Despite the best efforts of all involved, the risk of catastrophic flooding to Allensworth remains high as the atmospheric rivers continue to bring warm rains which raise the risk of snowmelt further impacting already stressed waterways. Flooding from this historic snowmelt will continue to be an issue through the spring and into the summer. According to Potter, since last week, CAL Fire has dropped over 3,000 “super sacks” which are providing needed security to breaches and levees near Highway 43 that are causing the flooding.
“Each sack is [filled with] a few tons of sand and [similar materials], per sack,” Potter said. “So you figure how much material that is to reinforce these levees that are either failing or showing some compromise.”
Potter explained that it has even been difficult to get fire crews into the area because of the amount of water. CAL Fire crews will continue to work on making those areas more accessible. Additionally they have been, and will continue, to do aerial and drone assessments to further determine areas of need.

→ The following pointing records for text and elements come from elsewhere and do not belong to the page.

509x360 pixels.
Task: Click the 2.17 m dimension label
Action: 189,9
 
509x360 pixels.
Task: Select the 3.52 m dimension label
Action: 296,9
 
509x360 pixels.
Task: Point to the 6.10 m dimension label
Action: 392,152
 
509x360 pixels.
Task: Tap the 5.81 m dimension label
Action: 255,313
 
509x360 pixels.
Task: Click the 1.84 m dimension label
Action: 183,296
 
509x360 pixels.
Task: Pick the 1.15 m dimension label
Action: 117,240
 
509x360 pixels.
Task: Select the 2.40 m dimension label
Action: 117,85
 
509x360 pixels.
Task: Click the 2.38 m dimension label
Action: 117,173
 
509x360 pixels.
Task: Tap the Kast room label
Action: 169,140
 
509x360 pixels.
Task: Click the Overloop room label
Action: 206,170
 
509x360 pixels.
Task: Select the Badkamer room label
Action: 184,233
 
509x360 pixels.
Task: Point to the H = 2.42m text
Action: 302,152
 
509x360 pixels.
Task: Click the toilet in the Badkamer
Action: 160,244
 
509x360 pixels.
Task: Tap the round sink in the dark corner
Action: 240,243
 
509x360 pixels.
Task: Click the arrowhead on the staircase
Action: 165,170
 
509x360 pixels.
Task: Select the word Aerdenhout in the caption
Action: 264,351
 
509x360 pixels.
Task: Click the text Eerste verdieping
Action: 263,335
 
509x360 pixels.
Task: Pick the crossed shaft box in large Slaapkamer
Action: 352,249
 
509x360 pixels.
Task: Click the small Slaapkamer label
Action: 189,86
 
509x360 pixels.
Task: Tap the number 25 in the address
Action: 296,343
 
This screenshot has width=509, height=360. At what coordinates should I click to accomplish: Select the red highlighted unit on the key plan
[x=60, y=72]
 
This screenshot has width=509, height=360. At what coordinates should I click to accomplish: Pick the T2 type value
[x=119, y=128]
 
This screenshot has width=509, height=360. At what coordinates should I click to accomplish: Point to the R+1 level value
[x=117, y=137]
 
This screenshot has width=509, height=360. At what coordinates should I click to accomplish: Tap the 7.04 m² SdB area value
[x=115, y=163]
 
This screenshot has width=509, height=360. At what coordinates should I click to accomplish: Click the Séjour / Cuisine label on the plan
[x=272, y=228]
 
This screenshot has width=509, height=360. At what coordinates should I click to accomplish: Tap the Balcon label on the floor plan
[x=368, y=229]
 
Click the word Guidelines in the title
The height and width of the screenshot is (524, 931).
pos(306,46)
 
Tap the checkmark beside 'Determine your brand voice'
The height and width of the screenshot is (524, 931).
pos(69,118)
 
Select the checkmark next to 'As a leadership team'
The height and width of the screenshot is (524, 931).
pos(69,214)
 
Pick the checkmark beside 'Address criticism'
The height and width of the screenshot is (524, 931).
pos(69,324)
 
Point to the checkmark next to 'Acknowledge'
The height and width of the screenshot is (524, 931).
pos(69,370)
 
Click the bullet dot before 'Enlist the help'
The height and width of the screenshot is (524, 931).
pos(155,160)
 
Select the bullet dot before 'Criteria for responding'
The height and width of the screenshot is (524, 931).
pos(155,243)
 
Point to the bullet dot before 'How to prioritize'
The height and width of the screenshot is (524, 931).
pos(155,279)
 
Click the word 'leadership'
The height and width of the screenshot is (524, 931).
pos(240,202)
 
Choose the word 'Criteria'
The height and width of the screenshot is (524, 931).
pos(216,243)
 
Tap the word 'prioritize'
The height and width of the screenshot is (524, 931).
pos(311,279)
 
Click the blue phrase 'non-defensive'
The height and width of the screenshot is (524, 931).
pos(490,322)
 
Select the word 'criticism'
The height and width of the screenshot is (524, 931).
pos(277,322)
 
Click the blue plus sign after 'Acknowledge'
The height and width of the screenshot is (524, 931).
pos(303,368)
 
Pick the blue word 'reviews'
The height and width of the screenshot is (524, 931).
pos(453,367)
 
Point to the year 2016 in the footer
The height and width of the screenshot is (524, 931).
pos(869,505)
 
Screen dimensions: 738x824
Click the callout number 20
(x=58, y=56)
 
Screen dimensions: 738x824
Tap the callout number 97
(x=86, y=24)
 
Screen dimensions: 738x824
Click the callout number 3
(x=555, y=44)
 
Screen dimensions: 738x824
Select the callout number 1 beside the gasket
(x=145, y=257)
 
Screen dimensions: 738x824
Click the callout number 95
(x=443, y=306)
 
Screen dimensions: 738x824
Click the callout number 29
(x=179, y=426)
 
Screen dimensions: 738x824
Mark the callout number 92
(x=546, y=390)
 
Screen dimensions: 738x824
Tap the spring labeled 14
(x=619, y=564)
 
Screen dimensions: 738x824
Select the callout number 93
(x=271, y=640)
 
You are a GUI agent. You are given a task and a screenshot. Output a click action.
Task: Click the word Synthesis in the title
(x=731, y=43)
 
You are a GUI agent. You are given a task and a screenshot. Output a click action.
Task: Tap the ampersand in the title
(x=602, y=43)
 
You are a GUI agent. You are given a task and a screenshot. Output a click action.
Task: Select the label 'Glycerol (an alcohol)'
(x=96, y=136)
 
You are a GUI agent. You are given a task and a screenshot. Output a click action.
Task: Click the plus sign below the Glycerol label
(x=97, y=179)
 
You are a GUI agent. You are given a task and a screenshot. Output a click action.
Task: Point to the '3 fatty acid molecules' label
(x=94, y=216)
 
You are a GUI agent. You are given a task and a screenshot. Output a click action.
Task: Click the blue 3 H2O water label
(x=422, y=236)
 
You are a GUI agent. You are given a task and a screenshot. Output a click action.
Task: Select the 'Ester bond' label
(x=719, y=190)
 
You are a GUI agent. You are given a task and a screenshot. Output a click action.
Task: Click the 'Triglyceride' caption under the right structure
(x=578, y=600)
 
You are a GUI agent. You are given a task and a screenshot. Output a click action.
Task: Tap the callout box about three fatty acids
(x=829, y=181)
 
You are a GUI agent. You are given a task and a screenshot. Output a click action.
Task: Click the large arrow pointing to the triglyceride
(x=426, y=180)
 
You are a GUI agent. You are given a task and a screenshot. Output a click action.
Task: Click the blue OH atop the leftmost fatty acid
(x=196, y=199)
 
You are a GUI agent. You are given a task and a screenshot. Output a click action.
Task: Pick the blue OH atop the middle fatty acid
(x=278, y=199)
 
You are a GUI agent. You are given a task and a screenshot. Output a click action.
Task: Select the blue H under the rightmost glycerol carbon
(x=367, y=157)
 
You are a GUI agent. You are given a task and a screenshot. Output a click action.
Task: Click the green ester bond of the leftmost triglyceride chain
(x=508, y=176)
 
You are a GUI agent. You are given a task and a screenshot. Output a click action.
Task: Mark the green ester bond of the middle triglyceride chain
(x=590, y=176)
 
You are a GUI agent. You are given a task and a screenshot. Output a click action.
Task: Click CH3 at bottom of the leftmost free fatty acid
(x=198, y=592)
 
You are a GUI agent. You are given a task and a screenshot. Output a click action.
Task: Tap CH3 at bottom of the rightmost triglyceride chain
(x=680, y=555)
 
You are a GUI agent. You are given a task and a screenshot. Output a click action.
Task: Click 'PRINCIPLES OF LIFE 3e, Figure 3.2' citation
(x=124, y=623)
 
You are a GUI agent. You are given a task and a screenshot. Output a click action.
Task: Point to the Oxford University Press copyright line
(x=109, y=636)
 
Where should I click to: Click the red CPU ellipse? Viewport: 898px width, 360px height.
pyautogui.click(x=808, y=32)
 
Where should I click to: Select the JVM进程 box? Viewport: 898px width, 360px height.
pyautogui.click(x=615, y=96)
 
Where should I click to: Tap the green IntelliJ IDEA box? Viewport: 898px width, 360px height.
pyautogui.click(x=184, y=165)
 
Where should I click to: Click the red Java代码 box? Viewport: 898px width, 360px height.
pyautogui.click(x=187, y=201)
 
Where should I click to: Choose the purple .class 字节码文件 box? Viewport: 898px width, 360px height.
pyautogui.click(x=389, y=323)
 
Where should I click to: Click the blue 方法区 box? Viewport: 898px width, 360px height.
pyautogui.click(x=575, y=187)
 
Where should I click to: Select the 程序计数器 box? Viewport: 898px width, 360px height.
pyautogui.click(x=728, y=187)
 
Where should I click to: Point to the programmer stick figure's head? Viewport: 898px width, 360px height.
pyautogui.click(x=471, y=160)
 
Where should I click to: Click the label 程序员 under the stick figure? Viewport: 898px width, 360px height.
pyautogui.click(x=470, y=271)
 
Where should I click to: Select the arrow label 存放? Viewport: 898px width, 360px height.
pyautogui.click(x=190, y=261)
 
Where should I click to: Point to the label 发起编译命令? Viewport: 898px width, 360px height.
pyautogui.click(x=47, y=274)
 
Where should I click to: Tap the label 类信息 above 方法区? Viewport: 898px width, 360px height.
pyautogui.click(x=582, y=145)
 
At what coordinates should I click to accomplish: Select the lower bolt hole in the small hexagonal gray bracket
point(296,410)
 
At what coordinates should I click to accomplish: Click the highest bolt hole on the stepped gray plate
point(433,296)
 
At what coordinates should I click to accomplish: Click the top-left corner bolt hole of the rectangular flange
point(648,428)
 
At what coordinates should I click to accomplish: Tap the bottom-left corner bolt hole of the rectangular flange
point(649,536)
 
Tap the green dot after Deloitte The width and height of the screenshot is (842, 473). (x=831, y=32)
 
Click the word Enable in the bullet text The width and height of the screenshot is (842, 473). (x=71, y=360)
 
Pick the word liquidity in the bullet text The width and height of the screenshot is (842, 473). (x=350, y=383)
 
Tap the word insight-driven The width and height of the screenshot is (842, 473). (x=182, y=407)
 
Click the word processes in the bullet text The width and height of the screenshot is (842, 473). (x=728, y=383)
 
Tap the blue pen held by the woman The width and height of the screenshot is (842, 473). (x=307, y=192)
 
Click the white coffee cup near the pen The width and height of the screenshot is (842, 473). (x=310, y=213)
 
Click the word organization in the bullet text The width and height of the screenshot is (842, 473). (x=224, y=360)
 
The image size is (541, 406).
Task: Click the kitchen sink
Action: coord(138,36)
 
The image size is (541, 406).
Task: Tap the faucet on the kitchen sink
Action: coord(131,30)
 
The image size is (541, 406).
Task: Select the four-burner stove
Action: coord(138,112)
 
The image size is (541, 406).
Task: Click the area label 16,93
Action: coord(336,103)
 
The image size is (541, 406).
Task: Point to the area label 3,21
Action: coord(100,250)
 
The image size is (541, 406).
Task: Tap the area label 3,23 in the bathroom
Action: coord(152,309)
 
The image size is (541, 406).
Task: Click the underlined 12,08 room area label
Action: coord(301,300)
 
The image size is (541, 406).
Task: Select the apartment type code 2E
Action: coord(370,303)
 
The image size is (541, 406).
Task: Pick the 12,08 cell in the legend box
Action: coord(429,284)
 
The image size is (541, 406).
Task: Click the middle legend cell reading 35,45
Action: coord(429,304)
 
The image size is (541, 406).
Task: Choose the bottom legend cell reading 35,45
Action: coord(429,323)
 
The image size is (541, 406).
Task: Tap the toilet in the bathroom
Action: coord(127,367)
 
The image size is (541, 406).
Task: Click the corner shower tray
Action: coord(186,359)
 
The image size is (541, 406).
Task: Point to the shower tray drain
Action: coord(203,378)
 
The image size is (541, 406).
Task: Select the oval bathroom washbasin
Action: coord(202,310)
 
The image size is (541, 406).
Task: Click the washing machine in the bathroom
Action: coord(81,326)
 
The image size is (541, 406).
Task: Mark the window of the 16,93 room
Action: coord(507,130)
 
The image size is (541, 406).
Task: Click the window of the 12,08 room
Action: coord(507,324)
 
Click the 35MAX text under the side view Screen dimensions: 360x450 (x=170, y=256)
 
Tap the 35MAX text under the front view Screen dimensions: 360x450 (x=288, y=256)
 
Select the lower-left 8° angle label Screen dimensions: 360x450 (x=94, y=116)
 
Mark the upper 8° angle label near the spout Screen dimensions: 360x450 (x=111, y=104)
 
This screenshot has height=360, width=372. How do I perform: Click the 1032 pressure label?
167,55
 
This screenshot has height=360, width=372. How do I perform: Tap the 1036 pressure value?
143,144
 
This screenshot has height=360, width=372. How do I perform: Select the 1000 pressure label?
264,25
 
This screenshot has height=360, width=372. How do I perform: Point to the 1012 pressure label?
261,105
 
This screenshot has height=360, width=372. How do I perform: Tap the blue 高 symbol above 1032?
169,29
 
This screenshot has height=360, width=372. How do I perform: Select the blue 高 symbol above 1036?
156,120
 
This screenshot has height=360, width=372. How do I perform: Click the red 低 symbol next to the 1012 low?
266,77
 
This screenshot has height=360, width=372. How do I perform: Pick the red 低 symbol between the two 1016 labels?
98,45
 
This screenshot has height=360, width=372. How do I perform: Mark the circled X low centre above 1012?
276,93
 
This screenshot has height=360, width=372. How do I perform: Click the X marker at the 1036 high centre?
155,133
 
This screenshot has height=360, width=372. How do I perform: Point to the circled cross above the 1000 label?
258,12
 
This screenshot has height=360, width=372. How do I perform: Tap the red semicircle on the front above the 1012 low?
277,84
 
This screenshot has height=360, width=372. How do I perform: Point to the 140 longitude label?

As for the water boil notice, it was issued by Sheriff Boudreaux after a water outage occurred due to a power outage that affected wells 1 and 2. According to the notice sent out by the Sheriff’s department, bacteriological contamination could be introduced to the system when there is no water in the system. As a result of the possibility the State Water Resources Control Board, Division of Drinking Water as well as the Allensworth CDS Water System are now advising residents to only use boiled tap water or bottled water. Bacteriological sampling will be required to confirm the water is safe to drink again. As of now, they anticipate a two week period of time to test the water.
The community of Allensworth has been working to build traction in the county and bring people to experience and learn about the history the town has to offer. With the help of those in the county, Allensworthhe again continues to make history.